##### MATERIAL PROPORCIONADO
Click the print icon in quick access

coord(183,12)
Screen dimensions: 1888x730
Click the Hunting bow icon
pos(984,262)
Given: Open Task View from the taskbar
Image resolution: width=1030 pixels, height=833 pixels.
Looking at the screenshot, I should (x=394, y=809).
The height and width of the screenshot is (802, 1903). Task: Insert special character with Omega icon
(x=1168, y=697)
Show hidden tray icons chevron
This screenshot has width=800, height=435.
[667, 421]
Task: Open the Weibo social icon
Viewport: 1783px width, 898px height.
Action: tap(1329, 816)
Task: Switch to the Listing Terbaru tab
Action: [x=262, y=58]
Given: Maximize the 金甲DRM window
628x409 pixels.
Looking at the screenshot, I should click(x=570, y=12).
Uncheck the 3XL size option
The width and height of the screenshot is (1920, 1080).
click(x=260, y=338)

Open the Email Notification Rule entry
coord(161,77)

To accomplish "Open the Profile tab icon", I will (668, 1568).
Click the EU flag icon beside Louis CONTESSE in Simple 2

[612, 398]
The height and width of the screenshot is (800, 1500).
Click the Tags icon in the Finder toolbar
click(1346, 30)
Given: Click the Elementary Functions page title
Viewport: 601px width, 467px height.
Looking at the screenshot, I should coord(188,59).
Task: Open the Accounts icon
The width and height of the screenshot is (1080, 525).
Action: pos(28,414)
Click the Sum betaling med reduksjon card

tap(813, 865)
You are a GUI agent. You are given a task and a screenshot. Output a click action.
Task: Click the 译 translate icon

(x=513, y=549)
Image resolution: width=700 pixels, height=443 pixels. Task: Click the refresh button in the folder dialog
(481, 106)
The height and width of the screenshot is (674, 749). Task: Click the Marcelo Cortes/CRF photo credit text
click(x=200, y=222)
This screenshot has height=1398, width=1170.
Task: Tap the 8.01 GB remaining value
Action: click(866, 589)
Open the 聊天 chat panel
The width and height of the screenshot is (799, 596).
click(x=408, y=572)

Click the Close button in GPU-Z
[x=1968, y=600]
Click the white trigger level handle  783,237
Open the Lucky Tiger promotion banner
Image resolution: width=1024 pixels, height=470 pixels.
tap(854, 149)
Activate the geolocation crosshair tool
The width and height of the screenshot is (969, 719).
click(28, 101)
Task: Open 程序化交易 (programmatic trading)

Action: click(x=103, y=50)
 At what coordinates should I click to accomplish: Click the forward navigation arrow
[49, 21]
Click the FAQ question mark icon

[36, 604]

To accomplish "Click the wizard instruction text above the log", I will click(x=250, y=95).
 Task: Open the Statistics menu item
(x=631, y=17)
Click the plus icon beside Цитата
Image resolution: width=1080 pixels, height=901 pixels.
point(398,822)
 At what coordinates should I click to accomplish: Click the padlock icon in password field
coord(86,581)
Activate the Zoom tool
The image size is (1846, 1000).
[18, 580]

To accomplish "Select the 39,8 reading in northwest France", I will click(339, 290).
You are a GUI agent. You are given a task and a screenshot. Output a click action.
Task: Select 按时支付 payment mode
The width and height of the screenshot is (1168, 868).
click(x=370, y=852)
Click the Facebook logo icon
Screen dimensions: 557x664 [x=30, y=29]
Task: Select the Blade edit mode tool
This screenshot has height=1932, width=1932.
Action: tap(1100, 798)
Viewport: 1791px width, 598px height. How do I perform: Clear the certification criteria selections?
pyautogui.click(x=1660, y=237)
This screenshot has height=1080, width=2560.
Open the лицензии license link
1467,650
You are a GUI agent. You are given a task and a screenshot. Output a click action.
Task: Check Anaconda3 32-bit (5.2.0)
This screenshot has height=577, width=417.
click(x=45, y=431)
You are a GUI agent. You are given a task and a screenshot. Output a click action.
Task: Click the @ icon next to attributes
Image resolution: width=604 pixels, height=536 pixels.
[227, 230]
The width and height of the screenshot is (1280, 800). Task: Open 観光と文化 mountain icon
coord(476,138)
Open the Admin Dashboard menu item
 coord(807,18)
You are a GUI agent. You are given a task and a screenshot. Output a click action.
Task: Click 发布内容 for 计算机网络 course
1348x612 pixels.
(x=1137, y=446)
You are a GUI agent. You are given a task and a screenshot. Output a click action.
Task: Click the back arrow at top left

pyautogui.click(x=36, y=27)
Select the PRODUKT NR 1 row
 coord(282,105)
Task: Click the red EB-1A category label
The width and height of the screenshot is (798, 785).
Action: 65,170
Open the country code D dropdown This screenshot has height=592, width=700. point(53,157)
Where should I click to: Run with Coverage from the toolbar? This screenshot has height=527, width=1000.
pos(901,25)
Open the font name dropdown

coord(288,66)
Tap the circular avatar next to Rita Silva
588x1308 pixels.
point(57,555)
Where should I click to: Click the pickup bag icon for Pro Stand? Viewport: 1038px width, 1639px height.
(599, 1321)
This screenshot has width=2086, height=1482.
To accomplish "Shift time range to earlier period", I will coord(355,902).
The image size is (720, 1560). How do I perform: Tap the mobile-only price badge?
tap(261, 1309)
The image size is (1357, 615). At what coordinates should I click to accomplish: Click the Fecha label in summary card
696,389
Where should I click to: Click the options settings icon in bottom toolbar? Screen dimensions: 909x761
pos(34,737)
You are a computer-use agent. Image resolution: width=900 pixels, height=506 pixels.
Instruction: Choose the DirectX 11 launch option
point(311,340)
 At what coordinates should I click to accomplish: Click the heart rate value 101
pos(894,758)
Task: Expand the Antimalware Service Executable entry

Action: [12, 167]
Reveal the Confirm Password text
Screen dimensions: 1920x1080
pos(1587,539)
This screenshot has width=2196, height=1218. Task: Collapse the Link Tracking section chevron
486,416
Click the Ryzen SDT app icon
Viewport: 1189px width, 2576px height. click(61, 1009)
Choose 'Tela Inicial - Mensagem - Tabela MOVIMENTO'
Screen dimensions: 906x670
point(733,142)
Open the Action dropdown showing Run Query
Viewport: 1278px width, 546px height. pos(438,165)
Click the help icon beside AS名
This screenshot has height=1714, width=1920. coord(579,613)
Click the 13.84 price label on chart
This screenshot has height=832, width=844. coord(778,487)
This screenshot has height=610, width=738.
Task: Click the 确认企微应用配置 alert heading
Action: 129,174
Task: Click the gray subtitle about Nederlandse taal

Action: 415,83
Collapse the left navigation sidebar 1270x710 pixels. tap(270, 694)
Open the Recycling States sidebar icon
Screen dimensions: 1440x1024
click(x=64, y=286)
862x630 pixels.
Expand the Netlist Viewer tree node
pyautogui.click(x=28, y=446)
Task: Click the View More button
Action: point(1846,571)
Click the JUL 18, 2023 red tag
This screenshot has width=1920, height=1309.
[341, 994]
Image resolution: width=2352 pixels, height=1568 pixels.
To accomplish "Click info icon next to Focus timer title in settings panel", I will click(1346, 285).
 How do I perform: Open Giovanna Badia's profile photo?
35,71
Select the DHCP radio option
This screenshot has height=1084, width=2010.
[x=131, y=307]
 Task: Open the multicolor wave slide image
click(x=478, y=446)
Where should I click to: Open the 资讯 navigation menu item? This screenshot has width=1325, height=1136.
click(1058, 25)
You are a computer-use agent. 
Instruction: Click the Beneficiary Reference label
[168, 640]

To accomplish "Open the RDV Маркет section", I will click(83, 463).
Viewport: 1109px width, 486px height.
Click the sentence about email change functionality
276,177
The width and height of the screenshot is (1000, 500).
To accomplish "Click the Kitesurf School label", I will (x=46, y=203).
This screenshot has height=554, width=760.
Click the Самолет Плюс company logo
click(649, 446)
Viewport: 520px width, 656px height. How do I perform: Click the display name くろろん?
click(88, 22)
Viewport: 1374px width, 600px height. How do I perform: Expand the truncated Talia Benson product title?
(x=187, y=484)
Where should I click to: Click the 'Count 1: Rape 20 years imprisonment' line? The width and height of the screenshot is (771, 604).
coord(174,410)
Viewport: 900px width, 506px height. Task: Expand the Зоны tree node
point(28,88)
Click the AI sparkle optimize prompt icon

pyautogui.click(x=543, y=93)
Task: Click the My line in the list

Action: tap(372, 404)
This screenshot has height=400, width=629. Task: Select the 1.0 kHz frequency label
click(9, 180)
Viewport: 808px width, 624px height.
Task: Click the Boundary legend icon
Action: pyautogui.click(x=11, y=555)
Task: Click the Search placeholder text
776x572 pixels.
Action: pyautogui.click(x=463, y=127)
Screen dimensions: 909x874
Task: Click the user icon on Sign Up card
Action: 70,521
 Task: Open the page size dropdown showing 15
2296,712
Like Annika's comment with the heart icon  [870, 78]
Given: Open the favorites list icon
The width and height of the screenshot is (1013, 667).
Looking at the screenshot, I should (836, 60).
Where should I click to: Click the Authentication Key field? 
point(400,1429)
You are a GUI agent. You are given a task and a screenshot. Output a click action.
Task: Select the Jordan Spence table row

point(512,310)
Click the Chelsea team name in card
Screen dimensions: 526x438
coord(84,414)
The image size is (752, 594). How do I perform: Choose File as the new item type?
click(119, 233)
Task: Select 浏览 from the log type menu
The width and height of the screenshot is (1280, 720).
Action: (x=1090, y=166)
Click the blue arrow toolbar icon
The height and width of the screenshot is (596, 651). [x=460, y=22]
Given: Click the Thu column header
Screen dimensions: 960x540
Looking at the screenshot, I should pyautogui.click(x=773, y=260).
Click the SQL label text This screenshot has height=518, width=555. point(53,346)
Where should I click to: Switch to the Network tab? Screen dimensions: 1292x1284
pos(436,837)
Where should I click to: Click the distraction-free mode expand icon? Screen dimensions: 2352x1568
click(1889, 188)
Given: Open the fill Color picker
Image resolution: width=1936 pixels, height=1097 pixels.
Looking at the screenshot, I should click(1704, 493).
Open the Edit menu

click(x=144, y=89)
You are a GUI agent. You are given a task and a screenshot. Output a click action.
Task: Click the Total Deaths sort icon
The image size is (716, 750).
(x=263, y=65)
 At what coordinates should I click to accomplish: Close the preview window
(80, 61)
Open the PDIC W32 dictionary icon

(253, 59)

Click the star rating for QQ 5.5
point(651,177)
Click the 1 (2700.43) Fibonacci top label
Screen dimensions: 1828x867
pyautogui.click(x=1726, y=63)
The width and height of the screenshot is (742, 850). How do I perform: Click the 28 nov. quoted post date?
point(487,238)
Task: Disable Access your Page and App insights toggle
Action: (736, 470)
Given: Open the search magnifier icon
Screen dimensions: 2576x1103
##########
Entrega como lista JSON de cadenas todo lo que va desde el comienzo de los registros hasta la línea que contiene "Looking at the screenshot, I should (x=394, y=809).", con ambos extremos incluidos. Cada línea debe ser una cadena, y las líneas en blanco se omiten.

* [RESULTADO]
[
  "Click the print icon in quick access",
  "coord(183,12)",
  "Screen dimensions: 1888x730",
  "Click the Hunting bow icon",
  "pos(984,262)",
  "Given: Open Task View from the taskbar",
  "Image resolution: width=1030 pixels, height=833 pixels.",
  "Looking at the screenshot, I should (x=394, y=809)."
]